Screen grounding examples:
-- BEGIN --

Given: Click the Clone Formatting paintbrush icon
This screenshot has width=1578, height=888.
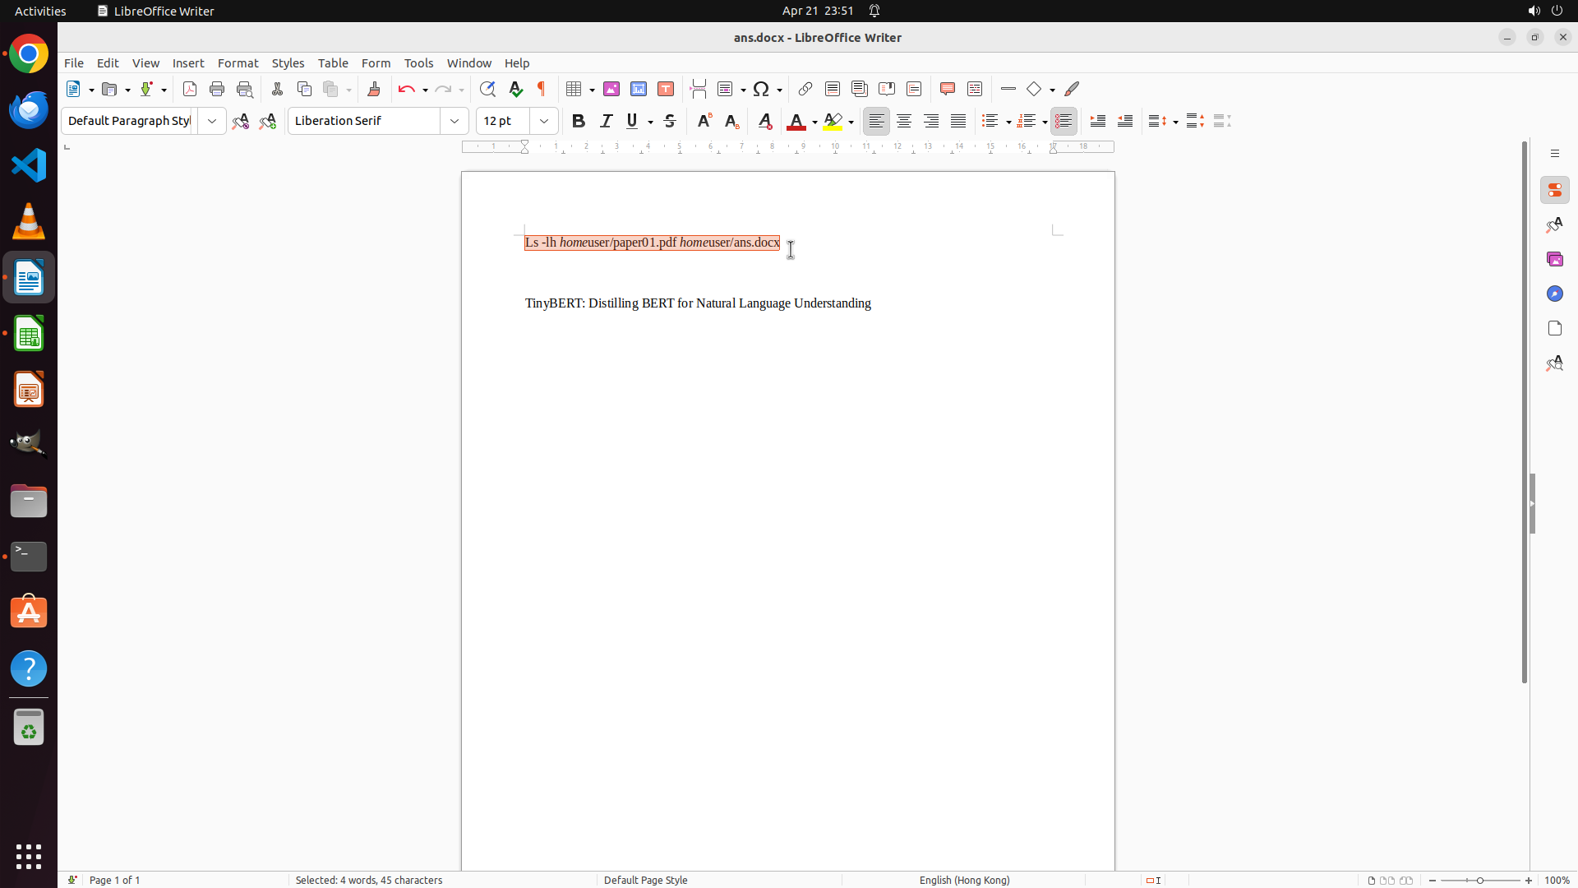Looking at the screenshot, I should tap(374, 89).
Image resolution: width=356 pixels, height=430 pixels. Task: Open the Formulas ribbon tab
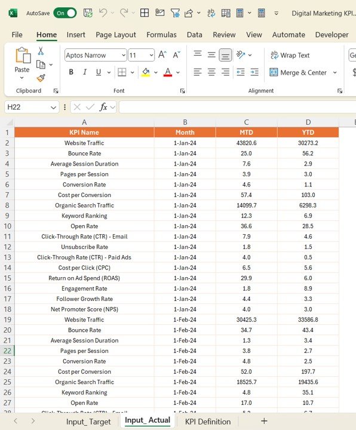pos(161,35)
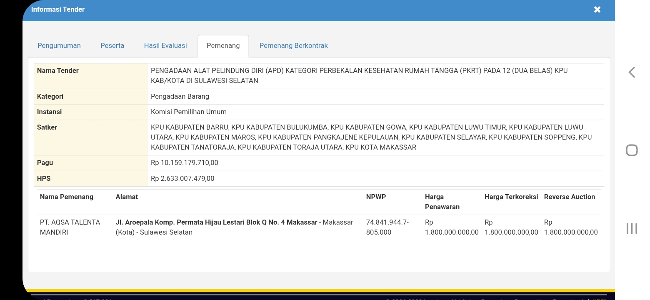Screen dimensions: 650x300
Task: View the Pemenang Berkontrak tab
Action: [293, 45]
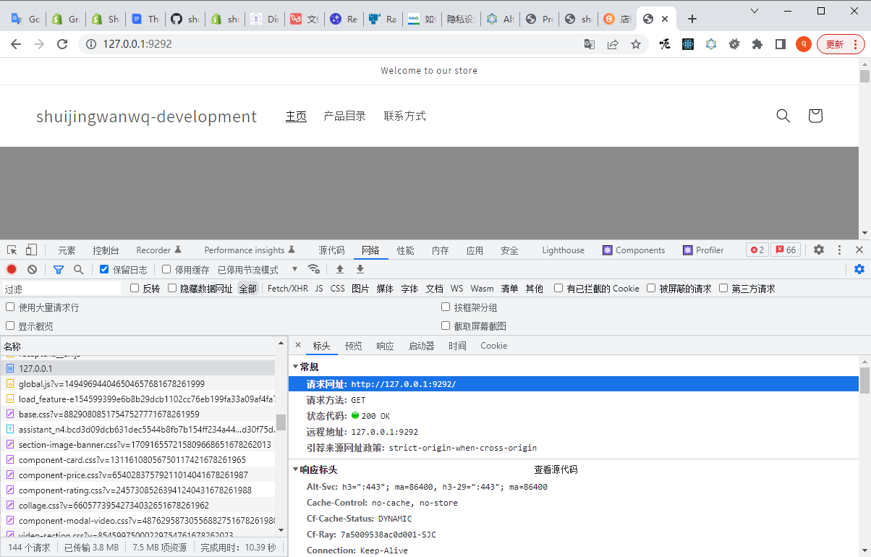Image resolution: width=871 pixels, height=557 pixels.
Task: Check the 隐藏数据网址 checkbox
Action: click(x=172, y=288)
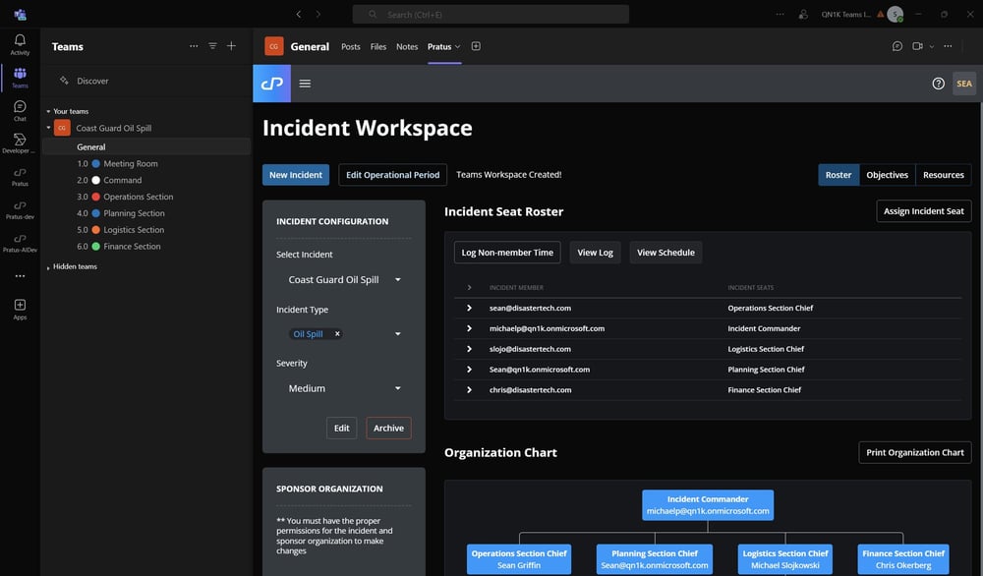Switch roster view to Objectives
Viewport: 983px width, 576px height.
pos(887,175)
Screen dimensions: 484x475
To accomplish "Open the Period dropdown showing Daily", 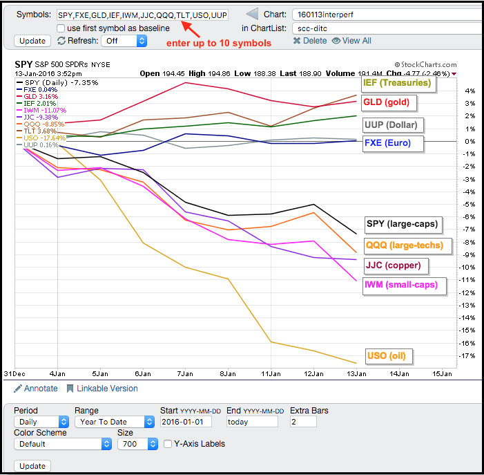I will coord(41,422).
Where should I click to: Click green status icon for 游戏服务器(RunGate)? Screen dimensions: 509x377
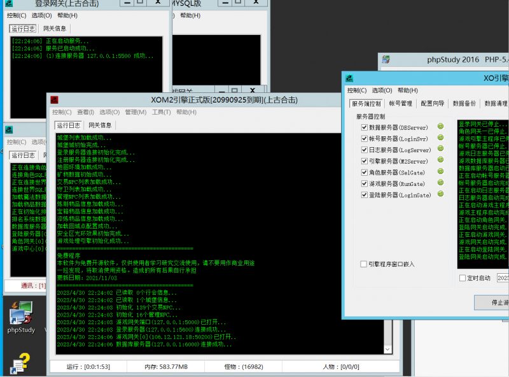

-- END --

WHAT TO PRODUCE: Extract everything in the listing above from the line containing "Image resolution: width=356" down to the line containing "pos(887,175)", word for word and with both of those lines included. Leave the pictures out.

TASK OUTPUT:
Image resolution: width=356 pixels, height=430 pixels. Task: Open the Formulas ribbon tab
pos(161,35)
Screen dimensions: 650x300
Task: View the Pemenang Berkontrak tab
Action: [293, 45]
Image resolution: width=871 pixels, height=557 pixels.
Task: Check the 隐藏数据网址 checkbox
Action: click(x=172, y=288)
Switch roster view to Objectives
Viewport: 983px width, 576px height.
pos(887,175)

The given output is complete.